Anton Kipler dan Peritno kelihatannya sangat senang dengan cara kelompok tani pasar sotor menyambut tamu. Anton secara spotan mengatakan kepada mereka, “hari ini saya merasa sangat bahagia, diterima dengan penuh senyum dan kita telah menjadi satu keluarga besar meski saya tinggal di Swiss,” ujar anton yang telah berusia 73 tahun ini.
Mengembangkan pola pertanian terintegrasi menjamin kesuburan tanah
Herman kemudian mengajak Anton dan Peritno ke kebun miliknya, bekas lahan sawah, berukuran luas ¼ hektar, terletak persis di belakang rumahnya. Sayur jenis Salad, fanboks dan brokoli tumbuh subur, tidak heran kalau sayur-sayuran itu mampu menarik perhatian untuk segera dilihat dari dekat dan dipegang. Daunnya segar dan utuh tak ada satu hamapun terlihat, batang dari sayur-sayur itu kelihatan berukuran cukup besar pertanda tanahnya kaya akan unsur hara. Pemandangan demikian dengan obyek sayur-sayuran tumbuh di atas bedeng yang ditata rapih itu mengundang hasrat Anton untuk mengambil HP di saku celana lewisnya lantas meminta seserang mengambil foto bersama pemilik kebun dan beberapa petani dengan posisi berdiri dengan muka senyum di celah-celah bedang.

Kepada kedua tamu itu yang berdiri di tengah kebun sayur, Herman menjelaskan bahwa pupuk yang digunakan adalah kotoran kambing dan babi, sambil menjelaskan Panjang lebar tentang pupuk organic, dia menunjukkan letak kandang kedua jenis ternak dan ternyata posisi kandang dekat dengan lokasi kebun sehingga tidak sulit bagi dia dan isterinya untuk mengangkut pupuk ke lokasi kebun. Dia menerapkan pola pertanian terintegrasi, antara pemeliharaan ternak dan usaha sayur-sayuran. Pola ini sangat masuk akal untuk memastikan kontinuitas produksi.

Cerita yang tidak kalah menariknya dari herman mencengangkan anton dan peritno adalah tentang alasannya menanam sayur-sayuran dengan cara mengubah lahan sawah menjadi “ladang uang” bagi keluarganya. Herman menegaskan kembali bahwa kebun sayurnya dulu, kurang lebih 5 tahun lalu, adalah lahan sawah dengan 1 kali musim tanam saja karena terbatasnya air, hasil padi tidak mencukupi kebutuhan pangan dan keuangan keluarga saat itu sebab lahan sawahnya itu tidak subur.

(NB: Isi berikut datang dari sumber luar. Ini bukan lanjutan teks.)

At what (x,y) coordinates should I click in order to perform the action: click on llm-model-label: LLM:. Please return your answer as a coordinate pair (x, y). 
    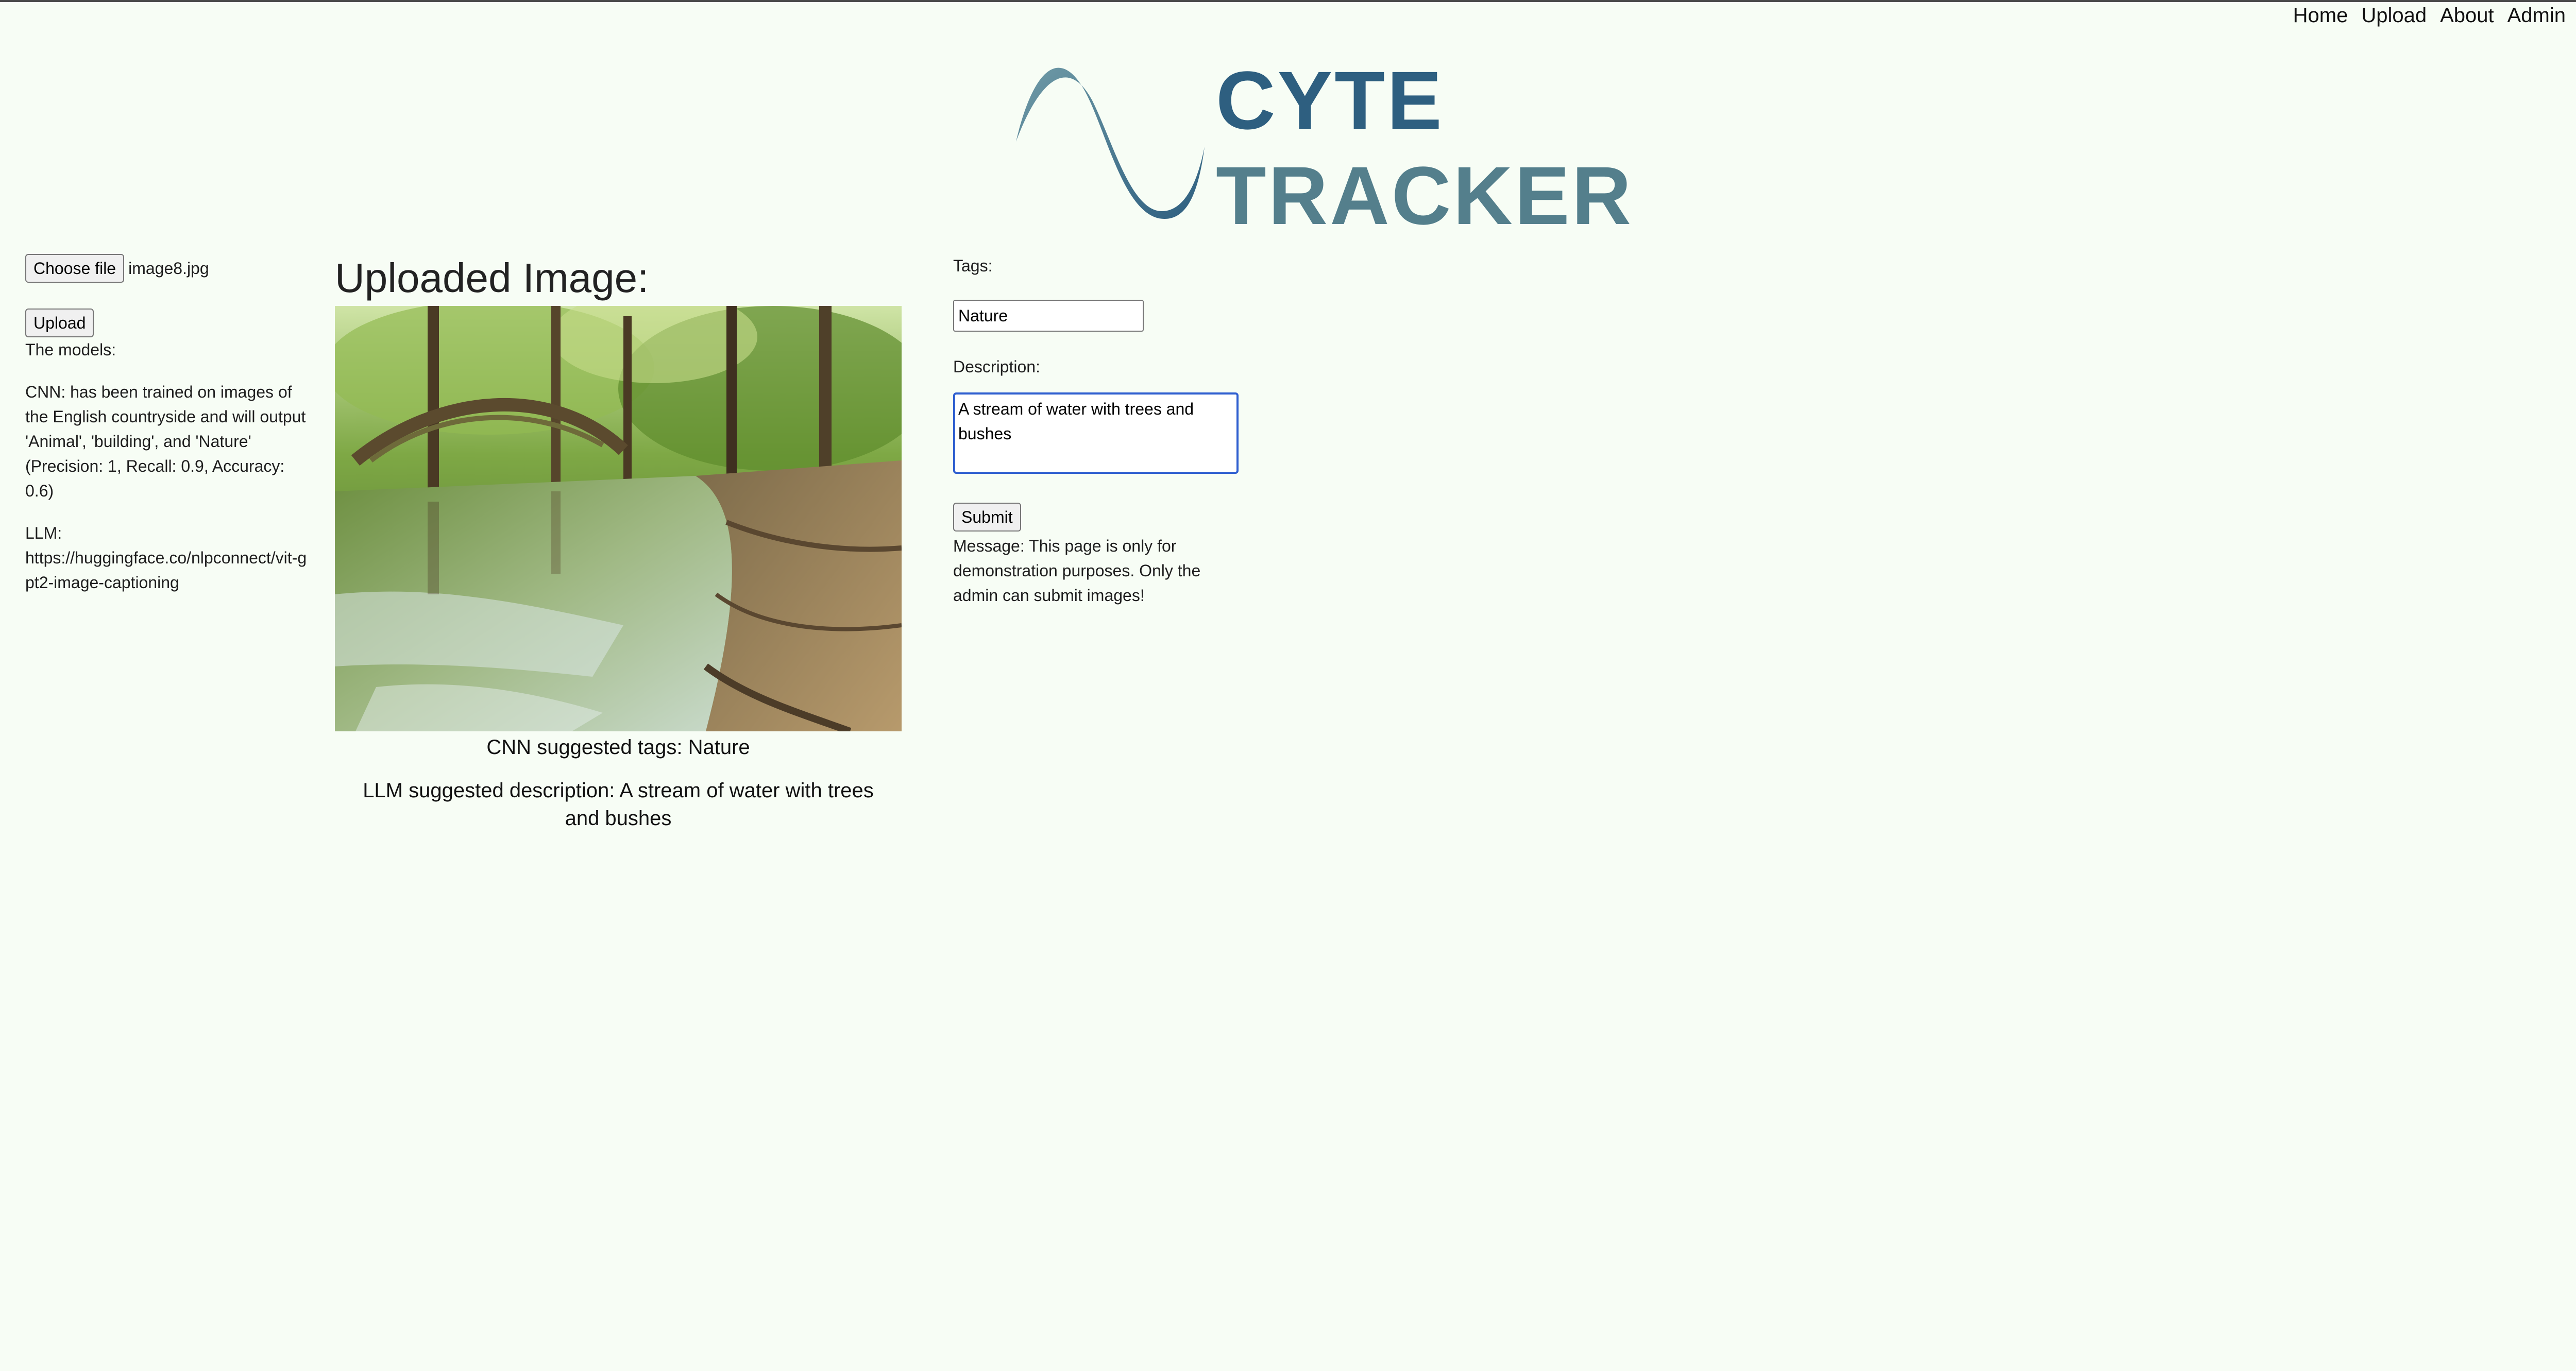
    Looking at the image, I should click on (44, 533).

Berdasarkan karakteristik, tanah di lokasi kebunnya termasuk ke dalam jenis “tanah bontong jarang” (pantat kuda) atau istilah dalam ilmu tanahnya dikenal dengan sebutan tanah pod solik kuning. “Hasil padi paling tinggi 5 karung setara 350 kg beras atau jika dirupiahkan sama dengan Rp 3.500.000 untuk 1 musim tanaman yang jangka waktu panennya 5 bulan,” kata Herman. Namun sejak Herman dan Isterinya memutuskan untuk beralih ke usaha sayur-sayuran, keadaan berubah, di atas lahan kurang subur itu, kemudian dihasilkan puluhan juta rupiah dari hasil penjualan fanboks, ketimun, Brokoli, Terung, kol dan salad. Hal ini, ungkap Herman, berkat keseringan menggunakan pupuk organic dari kotoran ternak dan ditambah dengan arang sekam, dalam satu musim tanam yang durasinya 4 bulan.
Buah pikiran dari Anton merespon apa yang dilihat dan didapat selama kunjungan pertukaran pengalaman itu adalah Yayasan Ayo Indonesia perlu melakukan survey pasar (permintaan) di Labuan Bajo untuk menentukan pola tanam, terus menyadarkan keluarga petani mengkonsumsi sayur-sayuran setiap hari agar anggota keluarga sehat, konsisten mendorong petani untuk mengembangkan pertanian permakultur, mencari tehnologi pengendalian hama secara alamiah, membangun visi dari para petani dan sebaiknya menghindari penggunaan urea yang berlebihan sebab hari ini kita mendapatkan hasil yang banyak karena urea tetapi anak cucu kita di masa depan menuai kesulitan dalam bertani.